ISTANBUL (Arrahmah.id) — Kejaksaan Istanbul pada Senin (30/6/2025) memerintahkan penangkapan dua jurnalis dari salah satu majalah satire terbesar di Turki karena menerbitkan karikatur yang menggambarkan Nabi Muhammad ﷺ, menurut laporan yang dikutip dari kantor berita AFP.
Dalam pernyataannya, kejaksaan mengatakan telah membuka penyelidikan terhadap karikatur yang muncul dalam edisi 26 Juni 2025 dari majalah Leman. Gambar tersebut dinilai “secara terang-terangan menghina nilai-nilai agama”, dan surat perintah penangkapan telah dikeluarkan terhadap pihak-pihak yang terlibat.
Karikatur hitam-putih yang tersebar luas di media sosial itu memperlihatkan sosok yang digambarkan sebagai Nabi Muhammad ﷺ bersama Nabi Musa ‘alaihis salam sedang berjumpa dan berjabat tangan di langit sebuah kota yang tampak dilanda serangan udara.
Menanggapi kemunculan gambar tersebut, puluhan pengunjuk rasa menyerbu sebuah bar di pusat kota Istanbul yang biasa dikunjungi oleh staf majalah Leman, menyebabkan bentrokan dengan aparat kepolisian yang mencoba membubarkan mereka.
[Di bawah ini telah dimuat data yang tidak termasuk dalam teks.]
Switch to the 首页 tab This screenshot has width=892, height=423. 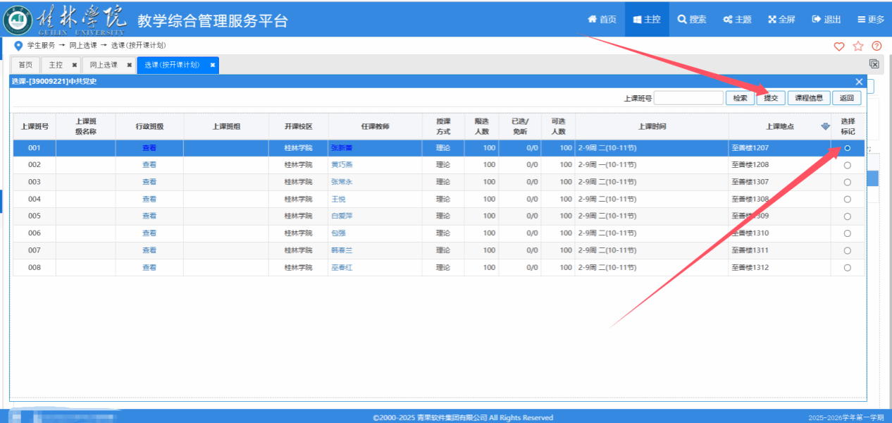(25, 65)
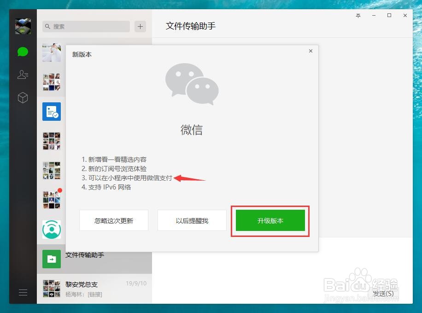Open Mini Programs via the cube sidebar icon

[x=23, y=98]
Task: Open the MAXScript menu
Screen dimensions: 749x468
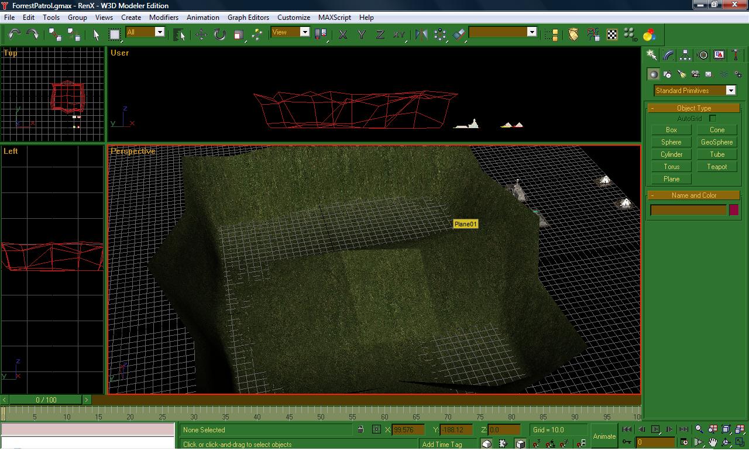Action: coord(334,18)
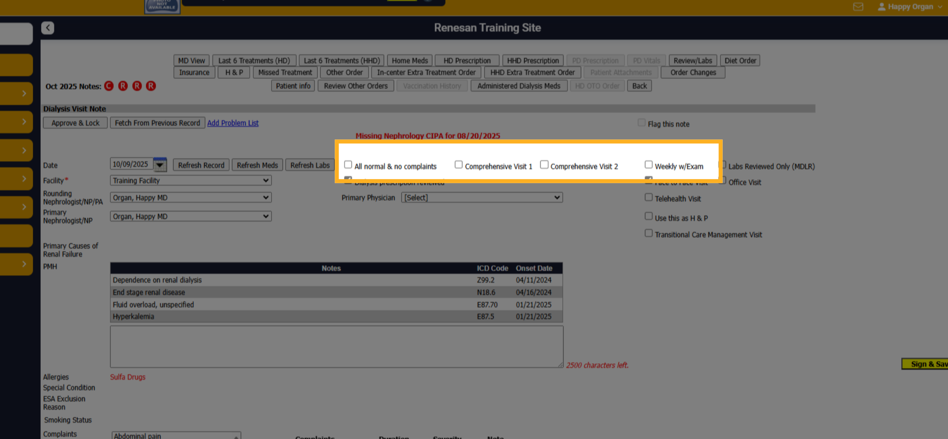Toggle the Telehealth Visit checkbox
This screenshot has width=948, height=439.
point(648,197)
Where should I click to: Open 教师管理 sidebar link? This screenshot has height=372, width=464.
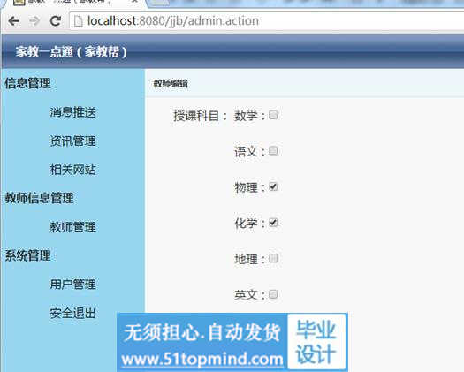pyautogui.click(x=72, y=227)
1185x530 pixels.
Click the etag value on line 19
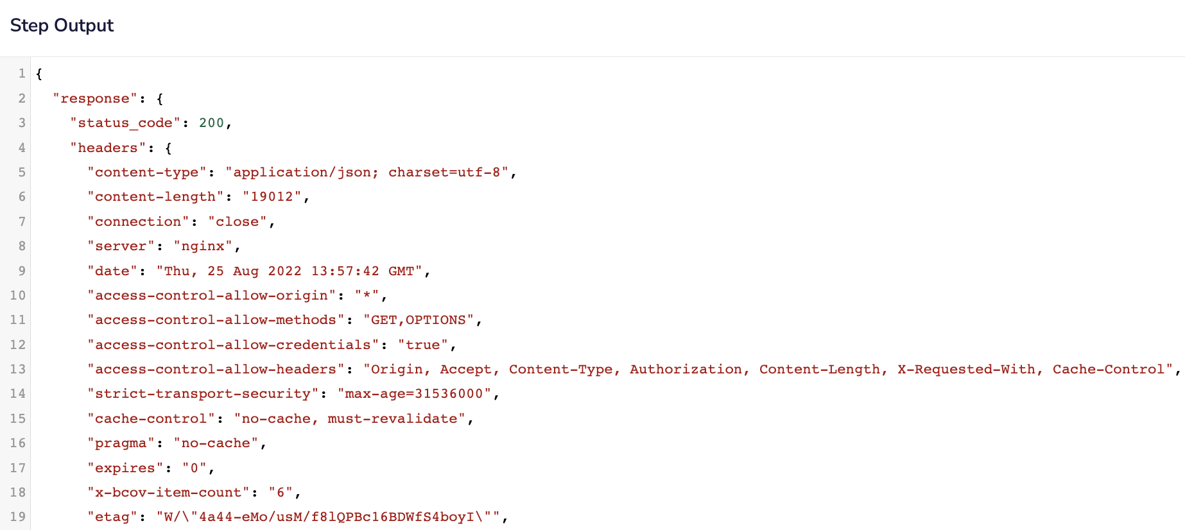(327, 517)
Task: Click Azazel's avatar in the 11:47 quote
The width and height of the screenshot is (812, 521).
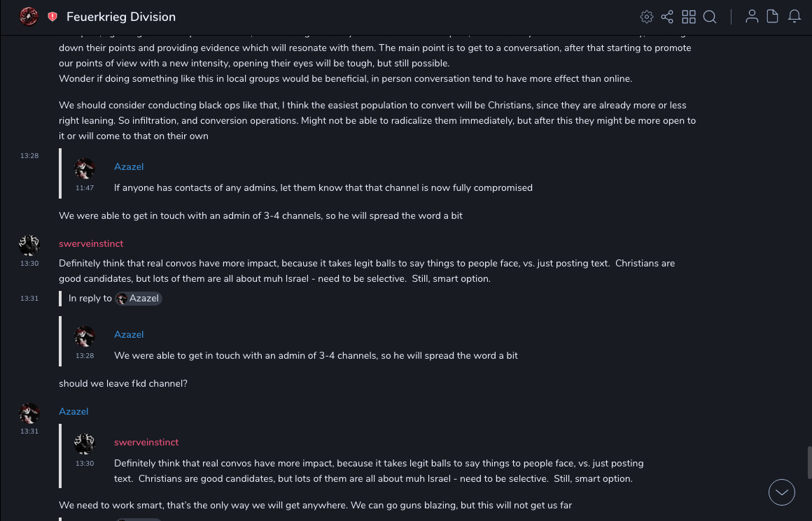Action: 85,169
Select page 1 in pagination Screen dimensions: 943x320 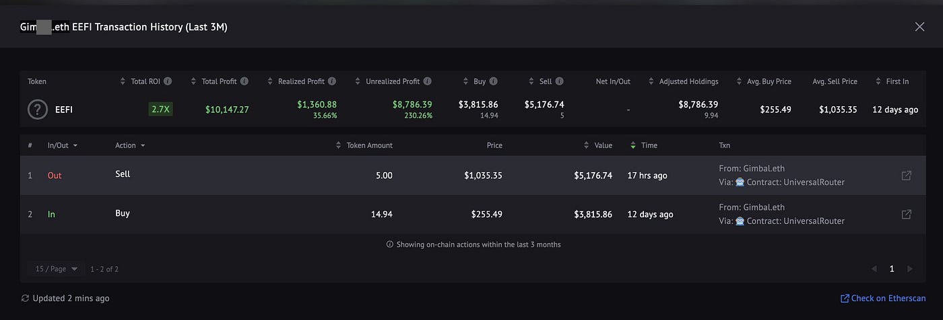point(892,269)
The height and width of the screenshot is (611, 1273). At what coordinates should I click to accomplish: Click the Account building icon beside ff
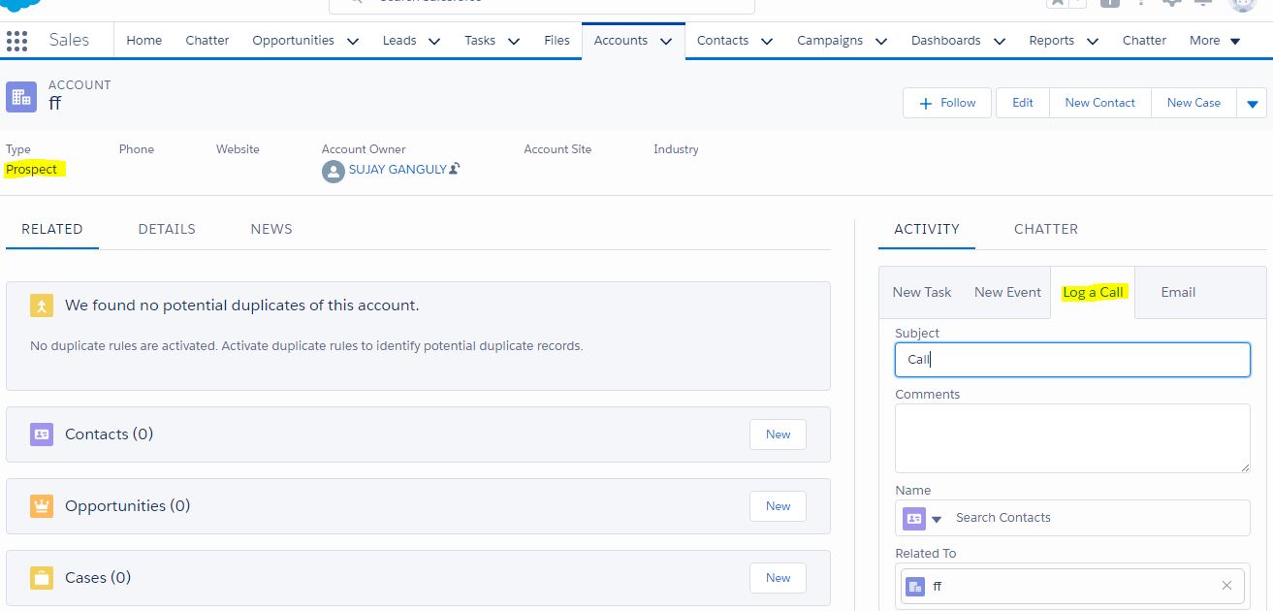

Menteri Dalam Negeri Turki, Ali Yerlikaya, menyatakan bahwa kartunis yang membuat gambar tersebut telah ditangkap. Dalam sebuah unggahan di platform X, Yerlikaya menulis: “Telah ditangkap orang bernama D.B., yang menggambar karikatur keji ini dan kini telah ditahan. Mereka yang lancang akan dimintai pertanggungjawaban di hadapan hukum.”
Menurut laporan AFP, dua jurnalis yang ditangkap merupakan Pemimpin Redaksi dan Direktur Majalah Leman.